Вечером мы собрались у Миши Шатрова. Пришла его кузина, дочь Рыкова — Наталья Алексеевна, пришел Володя Логинов, наш общий друг, известный историк, главный Мишин советник, и другой историк, американский, — Стивен Коэн, автор книги о Бухарине, тогда еще, разумеется, не изданной в Советском Союзе. Олег Темушкин, которого я «прихватил» с собой, рассказал о том, как прошла в то утро процедура реабилитации: будничной поспешно. Зато — единогласно! Член Военной коллегии, генерал-майор юстиции Маров коротко изложил содержание протеста генерального прокурора, сам генеральный прокурор Рекунков свой протест поддержал, долго обсуждать не стали, подняли руки — и перешли к другим текущим делам. Всенародного ликования не предвиделось, да и кому оно было бы нужно? Мы выпили по бокалу шампанского и разошлись. Мой самолет улетал на рассвете…

Из-за неизжитой еще тревоги я ждал каких-то пограничных помех, но все прошло абсолютно рутинно. Джон Робертс, встречавший меня в Хитроу, был удивлен, что первым делом я пожелал связаться с Москвой — тут же, из аэропорта. В мамином голосе я почувствовал и тревогу, и торжество. Из редакции уже звонили: мне велено было явиться к полудню на заседание редколлегии. Мама ответила так, как мы договорились: Аркадий Иосифович, конечно, явился бы, но как раз в этот момент он уже подлетает к Лондону, повернуть, самолет вряд ли удастся. «Произвело впечатление шока…» — завершила мамаевою информацию. Можно было и не уточнять.
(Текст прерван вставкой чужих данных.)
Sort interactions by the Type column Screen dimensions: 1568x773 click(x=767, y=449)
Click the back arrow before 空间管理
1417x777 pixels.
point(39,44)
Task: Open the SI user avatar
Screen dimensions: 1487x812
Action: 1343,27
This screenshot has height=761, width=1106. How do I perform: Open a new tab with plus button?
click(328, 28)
Джон привез с собой кипу газетных вырезок — только британских. Все о том же, о том же… О том, как статью запретили, потом напечатали, выставив себя на посмешище и оказавшись по существу в дураках. Ситуация, по мнению едва ли не всех репортеров и комментаторов, отражала общую неразбериху в Кремле и около, смятение в умах, растерянность из-за отсутствия четких указаний, без которых аппаратчики любого уровня давным-давно уже не умели жить. Агония советской цензуры и возможность говорить об этом вслух вызывали у англичан даже больший интерес, чем зловещая фигура Вышинского, имя которого, как оказалось, здесь было известно ничуть не меньше, чем в Советском Союзе.
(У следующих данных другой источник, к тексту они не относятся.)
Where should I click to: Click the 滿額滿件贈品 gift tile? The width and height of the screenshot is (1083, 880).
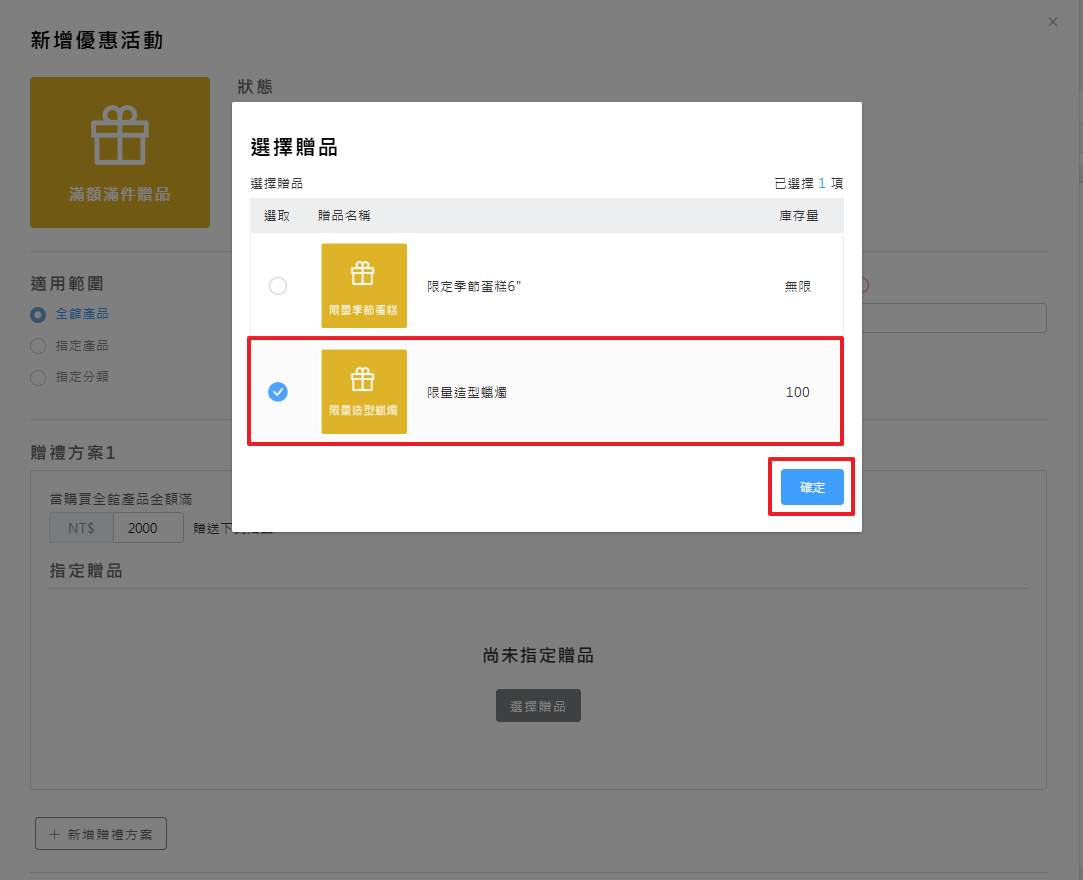120,152
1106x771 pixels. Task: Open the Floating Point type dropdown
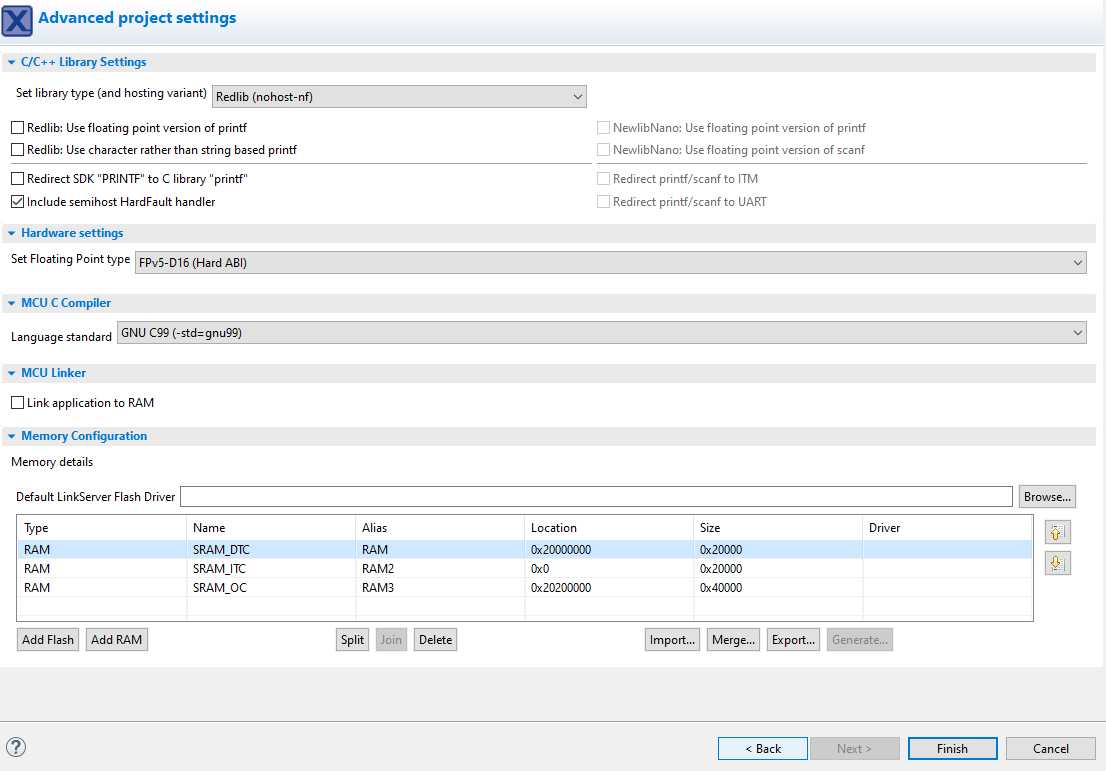[x=609, y=262]
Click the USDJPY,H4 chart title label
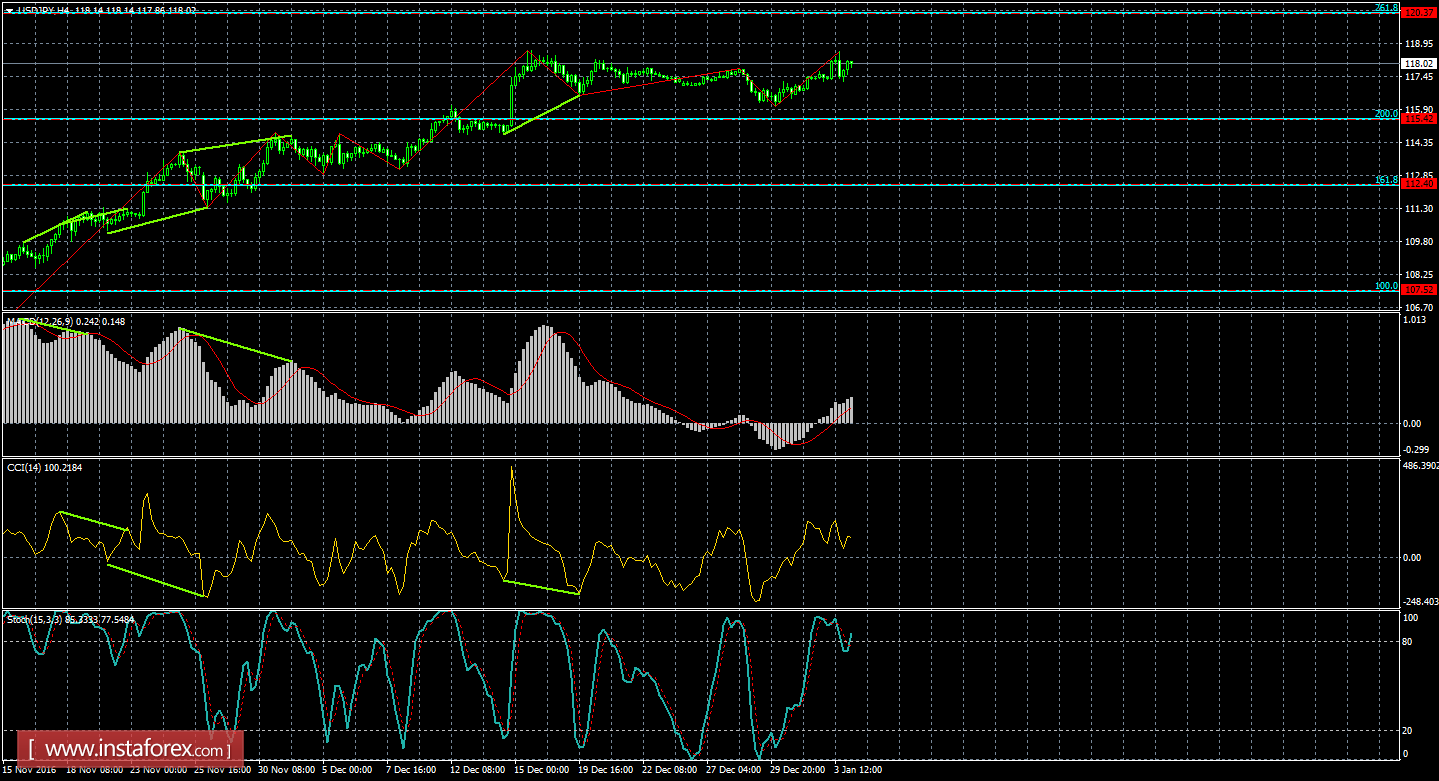The image size is (1439, 781). click(42, 9)
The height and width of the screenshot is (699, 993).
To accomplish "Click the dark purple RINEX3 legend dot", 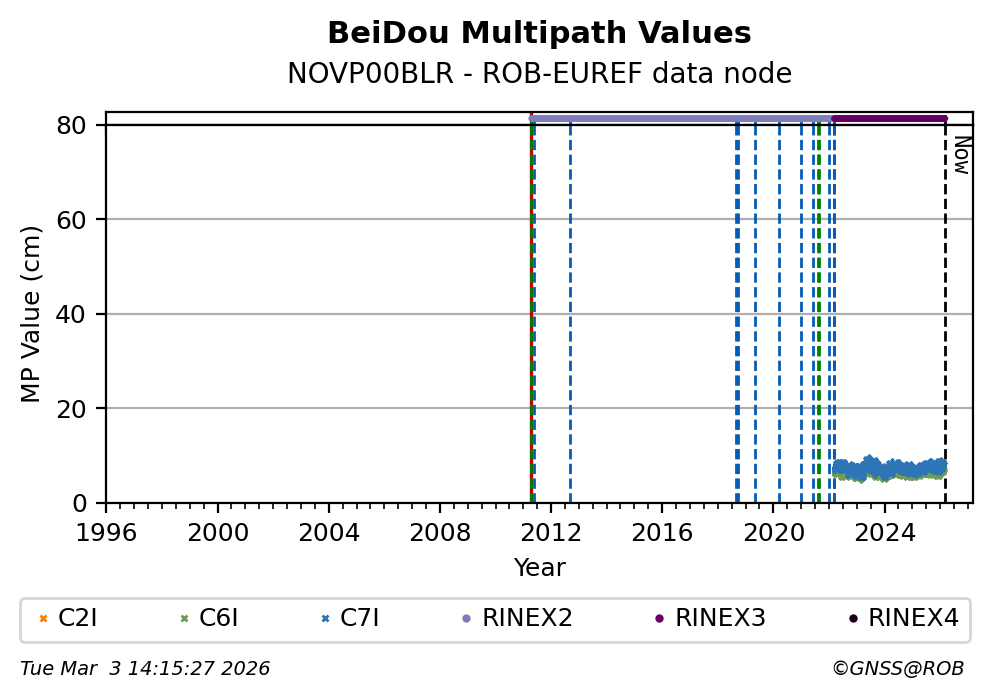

Изучение этих вырезок заняло у меня полдня. А вечером в Ассоциации «Великобритания — СССР» уже состоялся мой первый вечер. Его вел человек легендарный — сэр Фицрой Маклин. В середине тридцатых годов, молодым дипломатом, он служил в английском посольстве в Москве и оказался одним из тех — весьма немногих — иностранцев (единственным из англичан), которые получили пропуска на процесс по делу Бухарина. В тот вечер он узнал от меня о состоявшейся накануне реабилитации. Лондонские газеты сообщили об этом лишь на следующий день. Сэру Фицрою показалось, что он ослышался. «Как вы сказали?» — переспросил он, приложив к уху ладонь, хотя сидел рядом со мной. «Реабилитированы, — повторил я. — Совсем… Признаны ни в чем не виновными». Маклин заплакал.
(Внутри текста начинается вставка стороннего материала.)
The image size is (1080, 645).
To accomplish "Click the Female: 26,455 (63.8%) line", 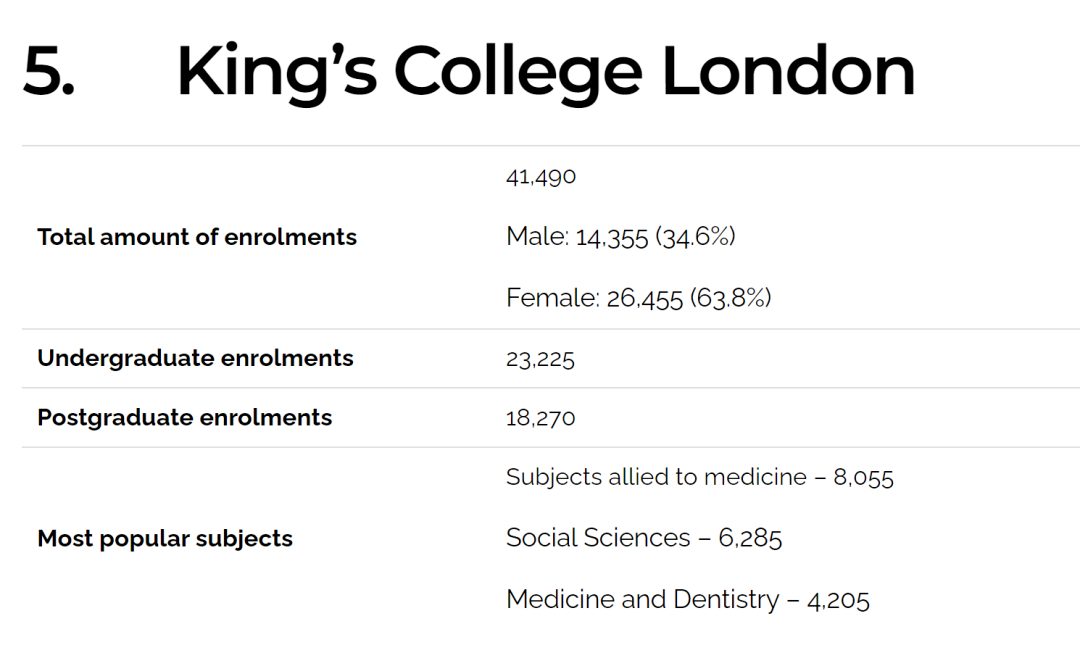I will 638,298.
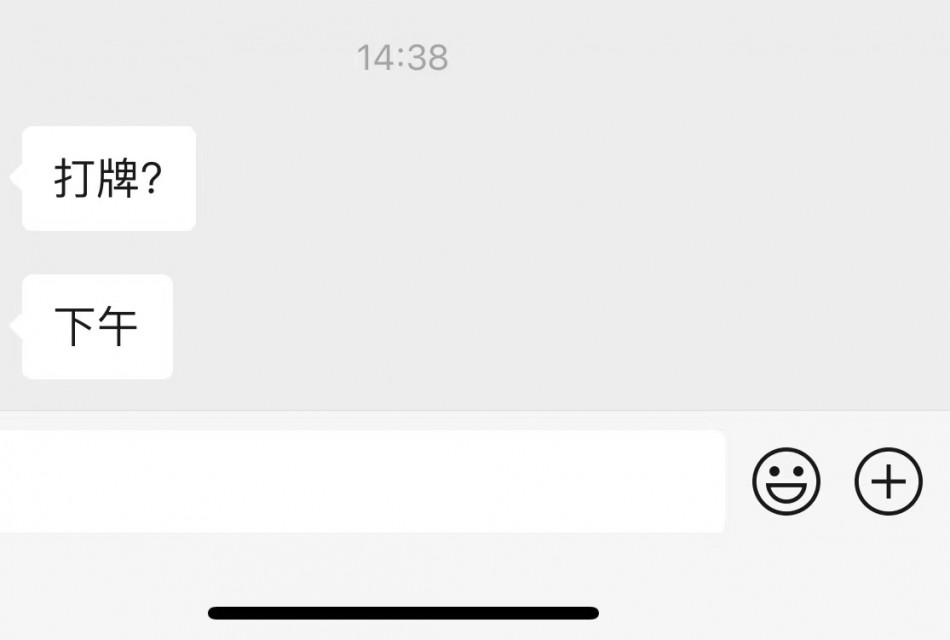Tap the tail of the 下午 bubble
Screen dimensions: 950x640
pos(16,325)
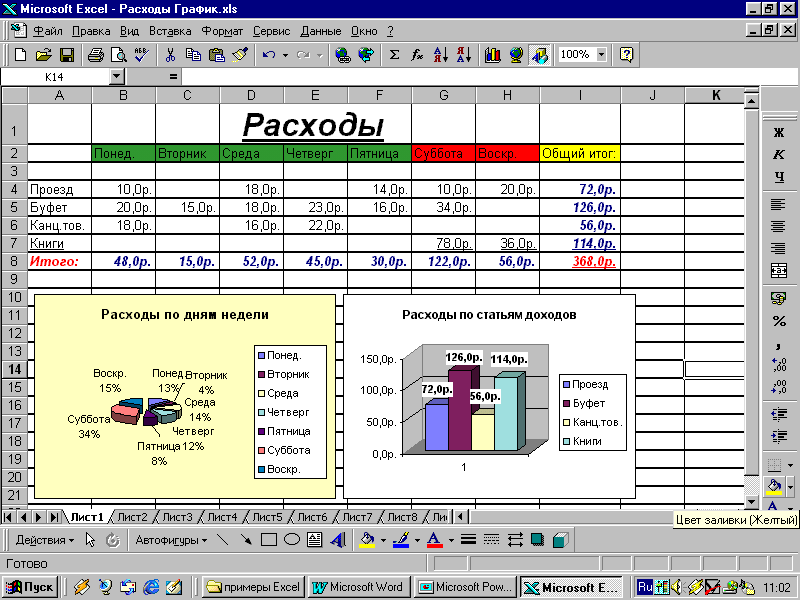The height and width of the screenshot is (600, 800).
Task: Open the Name Box dropdown arrow
Action: (x=117, y=77)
Он стал меня представлять, но из битком забитого зала закричали: «Не надо!». Московские цензоры постарались, чтобы лондонские газеты это представление сделали сами. Я мысленно благодарил их, совсем не думая о том, что меня ждет по возвращении в Москву. Настроение было отличное, все виделось в розовом свете, моя эйфория, похоже, передалась и собравшимся: судя по их реакции, они и впрямь поверили в то, что коммунизму пришел каюк.